MUTUAL BENEFITS CORPORATION
The MBC Receiver is now collating and digesting the result of the poll of investors as to the destiny of the MBC policies into which they have invested.
The Receiver’s 15th Report deals with immediate and future strategy so it is relevant to all. It addresses the sale of shares in policies for which the majority of investors voted to maintain and whilst I am not happy about the method of selling unwanted shares it is perhaps, like democracy, better than any alternative.
I moved swiftly from being an enthusiast for buying in a fire sale to totally averse at the prospect of guessing a realistic value for the investment and sending a cheque into a possible void. One is assured that non-winners money will be returned which is the triumph of hope over experience. The postal problems have been a nightmare as I have discovered dealing with investors in both Spain and Mozambique.
Not surprisingly the Receiver is looking to divest himself of the services operations now provided by VSI. When the Receiver follows the viators he will probably have MBC writ large where Queen Mary had Calais.
The magnitude of the Receiver’s task is illustrated by 52,239 Option Preference forms being dispatched relating to 6,901 active policies valued at $1.45 billion. Investors elected to maintain 3,037 policies, to sell 3,138 and to surrender 119 policies. The result of the poll should be posted on the Receiver’s web site within a couple of weeks. Investors should by now have been informed of the decision to maintain policies. A number of polices failed to achieve a majority or were a tied vote and the Receiver is applying to the court for an order to exercise a casting vote.

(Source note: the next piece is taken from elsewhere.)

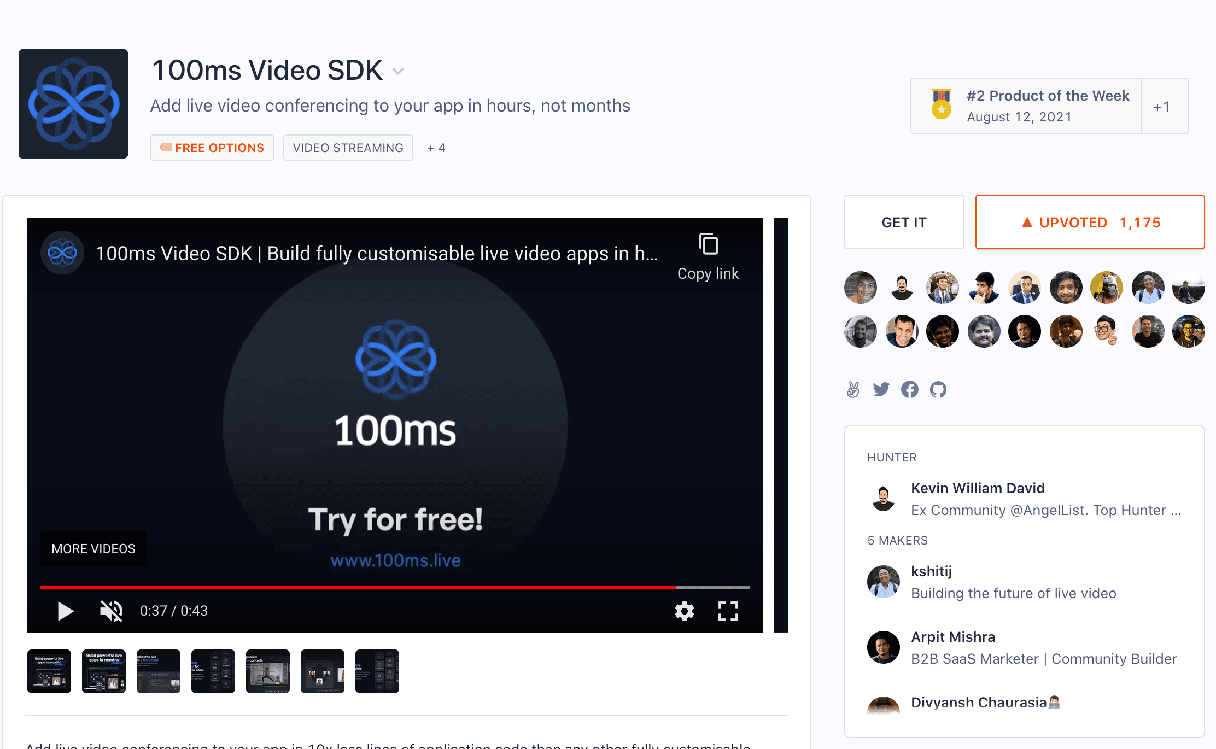
Task: Select the FREE OPTIONS tag filter
Action: tap(212, 148)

The reason for the unseemly haste to complete the sale and purchase of unwanted shares is that the day of reckoning approaches when investors will be obliged to start paying premiums, so 25th May is deadline day.
The Receiver wrote on 21st April to dissenting investors who opted to sell their shares in policies, which the majority voted to maintain, asking them to confirm their desire to sell to their fellow investors. The unfortunate seller of a share will have to bear the cost of sale exacerbating the agony. If such unwanted shares are not sold the Receiver will attempt to reduce the face value of the policy with the insurer and failing that will land the premium on the remaining investors pro rata. If that fails the policy will be sold so everybody would lose out.
VSI have been handling viatical policy services and administration such as premium payments and keeping track of viators, processing death benefits (there is a bone of contention) and investor relations (a bigger bone of contention). VSI’s task in dealing with investors will become more onerous after the current policy sale and they will take over policy maintenance from MBC. As administration appears to be a complete shambles now all does augur well for the future. Where are the cheques relating to matured policies?
The bad news is, of course, that investors will start bearing the responsibility for premium payments from June 2006 until the viators honour their part of the bargain. Somewhat alarmingly the Receiver is backing away from the responsibility for managing, servicing and gathering in the premiums after the first run at it. It looks like the Receiver wants to hive off this operation on a commercial basis, which means the investors will have to foot the bills. In blunt terms the Receiver may sell his responsibilities to the highest bidder who will then get his money back by way of administration charges levied on the investors. The Receiver is chewing on this one and welcomes your input. The Florida Office of Insurance Regulation will vet the candidates. Did they vet MBC?
VSI itself might be sold and it is an asset of the Receivership. The Receiver is contemplating the problem of balancing the commercial interest of the party who takes over policy administration and service motivated by profit and the interests of the investors who may not relish the prospect of paying for it. The plus side is that the proceeds of any such sale accrue to the Receivership so indirectly you get your own money back or money’s worth. The downside is the conflict of interest between those who pay to maintain policies and those who do not and whoever takes over the servicing and administration will want a return on their investment, so you end up paying anyway. Economists call it wealth redistribution. Do not even mention Bernie Cornfeld, IOS and Robert Vesco.
The Receiver will in due course hand over the reins of ownership of the policies to a Court-appointed trustee until such time as the last policy matures. The Receiver’s stated intention is to make each investor a named beneficiary of the policy in which he/she has invested, but that is not as simple as it might sound. This proposal would be unacceptable to many insurance companies on the basis of fractional beneficial interests. There are all sorts of problems relating to assignments of investor’s shares now as well as future problems when investors fail to pay their share of premiums. The Receiver will apply to the Court for the appointment of nominee beneficiaries to facilitate this process.
Investors have opted to sell 3,138 policies with a total face value of $383,850,782.72 and the Receiver is working on the sale of these policies talking to various interested parties.
The court Order of 8th May does not pull its punches on the Steinger brothers alleging Leslie and Joel ‘unjustly enriched themselves by extracting tens of millions of dollars in consulting fees from MBC and VBLLC and by converting millions of dollars from MBC and VBLLC for their personal benefit’. The Steingers are still ducking and diving and refusing to come out with their hands up. The court allowed them to wriggle out of two counts of fraudulent transfer, but they are firmly in the frame on the main allegations against them, which are sufficient for investors’ purposes and ends. This order makes interesting reading on American and Florida law.